-- PROBLEM 1 --
List each taxonomic rank under "Scientific classification" in the stargazer text, together with the value given for it.
-- PROBLEM 2 --
Return the passage of the stargazer text from "Species of fish" up to and including "and temperate oceans.", copied word for word.

-- READING TEXT --
——
Uranoscopus brunneus

Scientific classification
- Kingdom: Animalia
- Phylum: Chordata
- Class: Actinopterygii
- Order: Labriformes
- Family: Uranoscopidae
- Genus: Uranoscopus
- Species: U. brunneus
- Binomial name: Uranoscopus brunneus R. Fricke, 2018

= Uranoscopus brunneus =

- Genus: Uranoscopus
- Species: brunneus
- Authority: R. Fricke, 2018

Species of fish

Uranoscopus brunneus, the dark-finned stargazer, is a member of the group Uranoscopidae, the benthic living fishes distributed worldwide in tropical and temperate oceans.

== Description ==
The stargazers are from the perciform fish family called Uranoscopidae. They are a group of benthic living fishes distributed worldwide in tropical and temperate oceans, however, few species occasionally enter brackish waters or even fresh water habitats. They bury in sand or mud, leaving only the eyes and anterodorsal part of their head exposed. Members of the stargazers are characterised by having dorsally or dorsolaterally directed eyes placed on or near the top of their large, flattened, cuboid head. They are commonly called stargazers because these small eyes turn upwards 'looking at the stars'. They have oblique to vertical mouth, with lips usually lined with cutaneous cirri. Their body is elongated and sub-compressed. In the family Uranoscopidae, seven genera and 53 valid species are known. The genus comprises a total of 25 valid species of which the last two were discovered in 2018.
——
-- Source data --
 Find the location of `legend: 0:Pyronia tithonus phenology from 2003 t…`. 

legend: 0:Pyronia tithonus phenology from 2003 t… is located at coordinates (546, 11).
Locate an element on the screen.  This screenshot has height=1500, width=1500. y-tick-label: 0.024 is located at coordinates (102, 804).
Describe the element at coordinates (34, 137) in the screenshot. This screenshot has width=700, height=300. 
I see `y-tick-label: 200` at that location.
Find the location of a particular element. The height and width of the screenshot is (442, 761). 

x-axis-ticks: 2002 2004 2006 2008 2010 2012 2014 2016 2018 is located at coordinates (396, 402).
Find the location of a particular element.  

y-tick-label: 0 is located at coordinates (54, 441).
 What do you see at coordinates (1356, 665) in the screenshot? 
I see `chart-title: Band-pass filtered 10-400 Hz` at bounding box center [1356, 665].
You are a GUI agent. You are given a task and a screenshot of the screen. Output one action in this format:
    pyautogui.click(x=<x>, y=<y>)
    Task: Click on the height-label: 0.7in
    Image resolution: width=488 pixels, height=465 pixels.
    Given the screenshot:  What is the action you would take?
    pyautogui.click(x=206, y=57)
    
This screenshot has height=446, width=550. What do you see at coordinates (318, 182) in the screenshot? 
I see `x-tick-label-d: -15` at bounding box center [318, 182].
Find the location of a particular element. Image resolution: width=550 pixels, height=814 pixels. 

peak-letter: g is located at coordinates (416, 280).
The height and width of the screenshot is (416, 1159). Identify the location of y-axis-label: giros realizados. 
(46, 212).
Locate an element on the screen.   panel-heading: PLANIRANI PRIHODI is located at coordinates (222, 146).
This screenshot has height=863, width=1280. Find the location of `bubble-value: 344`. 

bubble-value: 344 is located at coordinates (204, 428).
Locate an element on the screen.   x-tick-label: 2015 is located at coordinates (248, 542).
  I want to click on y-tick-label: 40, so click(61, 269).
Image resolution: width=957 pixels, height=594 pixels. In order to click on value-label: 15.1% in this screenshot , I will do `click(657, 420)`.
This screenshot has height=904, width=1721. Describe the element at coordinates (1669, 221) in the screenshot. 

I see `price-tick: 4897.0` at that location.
——
-- TASK RESPONSE 1 --
- Kingdom: Animalia
- Phylum: Chordata
- Class: Actinopterygii
- Order: Labriformes
- Family: Uranoscopidae
- Genus: Uranoscopus
- Species: U. brunneus

-- TASK RESPONSE 2 --
Species of fish

Uranoscopus brunneus, the dark-finned stargazer, is a member of the group Uranoscopidae, the benthic living fishes distributed worldwide in tropical and temperate oceans.